Hayatımda olsun, seninle ilişkimde olsun her şeyi doğru yaptığım söylenemezdi ama cidden çabalıyordum. Aile sorunlarımla seni meşgul etmeyi bende istemezdim, çünkü sen benden daha kötü durumdaydın ama bunu yüzüne vuracak halim yoktu. Zaten ailelerimiz de iç içe olduğu için ne kadar çabalarsam çabalayayım seni uzak tutamazdım. Bir de kendi derdimi sana yüklemek istemezdim, bu yüzden babamla konuşmalarımı sana anlatamıyorum ama sessiz desteğin bile yetiyor, sevgilim.

Arabayı park ettiğinde beraber arabadan indik. Ben evin hemen önündeki çöp kutusuna poşeti atarken sende üstündeki ceketin yakalarını düzelterek yanıma geldin ve boş elimi tuttun. Yüzündeki ifadeden gerginliğini anlıyordum. İçeride büyük ihtimalle ablasının yasını fazlasıyla tutan bir Sasuke vardı ve elbette ona en çok destek çıkabilecek kişi sendin. Cenazede bile Sasuke biz İzumi'yi gömmeye başlarken ağlama krizine girdiği için babam onu arabaya götürmüş ve sakinleşene kadar yanında kalmıştı. Bu yüzden cenazeyi ikimiz gömmüş sayılırdık.

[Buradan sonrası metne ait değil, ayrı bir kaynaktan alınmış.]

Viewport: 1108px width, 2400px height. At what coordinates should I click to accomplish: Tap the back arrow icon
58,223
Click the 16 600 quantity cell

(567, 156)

Cenazeden sonra babamın verdiği anahtarla kapıyı açtım ve ayakkabıyı çıkarırken içeriye seslendim. ''Baba, biz geldik.''

İçerisi sessizdi. Beraber eve girerken ceketlerimizi çıkarıp girişe astık. ''Acaba daha gelmediler mi?''

''Gelmiş olmalılardı. Bizden önce yola çıktılar. Ayrıca biz hem dolaştık hem de size uğradık.'' Endişeyle telefonunu cebinden çıkardın ve bir kaç tuşa basarak arama yaptın. ''Alo Naruto, neredesiniz?'' Telefonun yüksek sesinden babamı aradığını anladım.

''Biz geldik. Evdeyiz.''

''Nasıl?! İyi mi?'' Endişeyle kolunu çekerek odağını bana vermeni sağladım. Ne olduğunu bana da anlatmanı istiyordum ama elinle durmamı işaret ederek konuşmaya devam ettin. ''Tanrıya şükür. Biz evdeyiz, sizi bekliyoruz. Hadi, görüşürüz.''

''Ne oldu?'' Diye sordum hemen panikle.

''Sasuke yolda fenalaşmış. Dün haberi aldığından beri yemek falan yememiş zaten. Serum takmışlar. Şimdi yoldalarmış.'' Yüzün tekrar düşmüştü ve buna izin veremezdim. Bu yüzden parmak ucumda yükselerek dudaklarına minik bir öpücük kondurdum. ''Kafana takma, iyiymiş bak. Yoldalarmış.''

Gözlerini sıkıca yumup yüzünü buruşturdun. ''Biraya ihtiyacım var. İster misin? Yoksa bu günü atlatamayacağım galiba.''

''Sevmiyorum, biliyorsun. Şarap yok mu?''

''Şarap içip güzel sevmek mi daha iyi?

İki yüzlü softaları dinlemek mi?

Sarhoşla aşık cehenneme gidecekse,

Kimselerin göreceği yoktur cenneti.'' Hayyam'ın rubailerinden birini söylediğinde gülümsedim ve kafamı göğsüne yasladım. ''Şarkıcı olmanın en iyi yanı da harika ezber yeteneğin olmalı. Hiçbir şeyi unutmuyorsun.''

''Ben sana bakınca kendimi unutuyorum, iki dize şiir ezberlesem kaç yazar?''

Kıkırdamama engel olamadım ve kolların arasından sıyrılarak koltuğa yerleştim. ''Hadi, beni daha fazla utandırma ve biranı alıp buraya gel.''

Koltuğa yatıp ayaklarımı altımda toplarken mutfağa yönelmeni izledim. Gözden kaybolduğun an telefonumu çıkarıp bir tanecik kankamı yani Sarada'yı aradım. Arabayken mesaj atıp bombayı patlatmıştı ama seninle birlikte olduğum için tepkimi verememiştim bile. 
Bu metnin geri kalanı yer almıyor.